She’d passed her A Levels, two As and a B. Not perfect, but pretty damned good. Dad was chuffed and she’d got her place at Uni. Tonight she was going to get legless.

It was traditional, after all.

The crowd at _Metros_ was even louder than usual; practically everyone was pissed or stoned, or a combination of both. Gwen already had a buzz going on from the vodka she’d smuggled in and mixed with the red bull she bought from the bar. Both of her friends had already hooked up with someone and had gone to find a corner to snog in. Hopefully, one of them would come back with the location of party. She had no intentions of staggering home until tomorrow.

She closed her eyes and jumped to the music, hands spread out, head tilted up. An arm looped around her waist, and Gwen’s eyes flashed opened.

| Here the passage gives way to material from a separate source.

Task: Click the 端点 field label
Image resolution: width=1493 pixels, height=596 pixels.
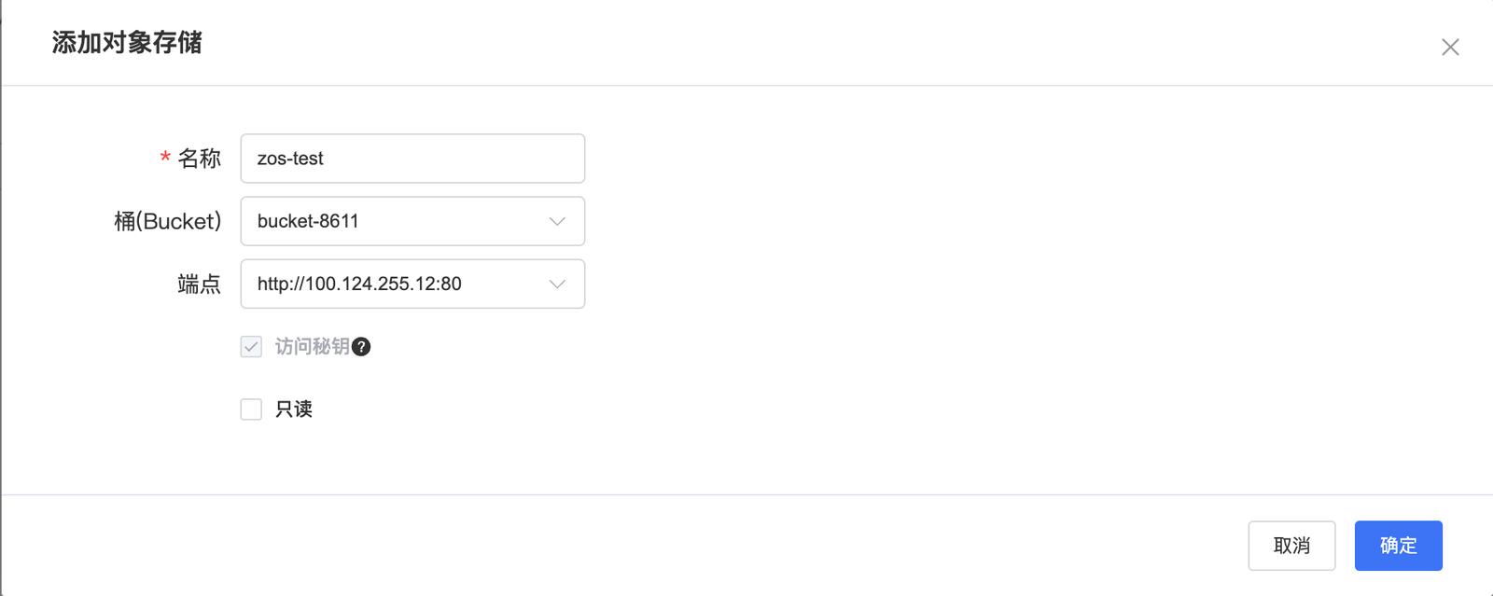Action: (x=200, y=284)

“Hiya!” said the interloper with a cheeky smile. “Mind if dance with you?” Her hand rested on the curve above Gwen’s bum. Not moving, not _going_ anywhere, but somehow still giving the impression that it would do something very naughty if given even the slightest speck of encouragement.

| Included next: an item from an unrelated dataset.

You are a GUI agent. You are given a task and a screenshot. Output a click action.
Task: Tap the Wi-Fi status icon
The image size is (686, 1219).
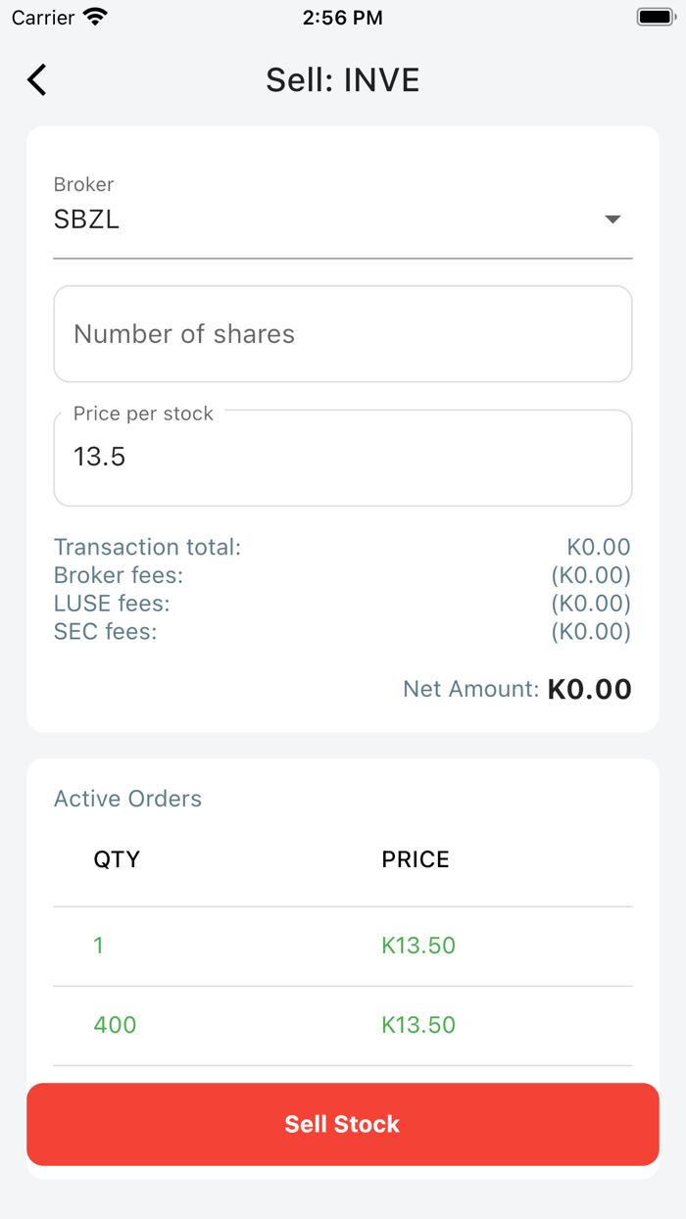(95, 18)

Gwen froze. She was being picked up by a girl. A gorgeous girl with a London accent . Dark ringlet curls bounced around her face as she smiled, her tongue flicking through her teeth, sliding along her lower lip. Gwen felt a flash of arousal.

“Uh...”

It seemed that was all the invite the girl needed. With a gentle sway, she was pressed up against her, her hand curving lower. “You’ve got gorgeous tits,” the girl said, against her ear, before placing an open mouth kiss on the side of her neck.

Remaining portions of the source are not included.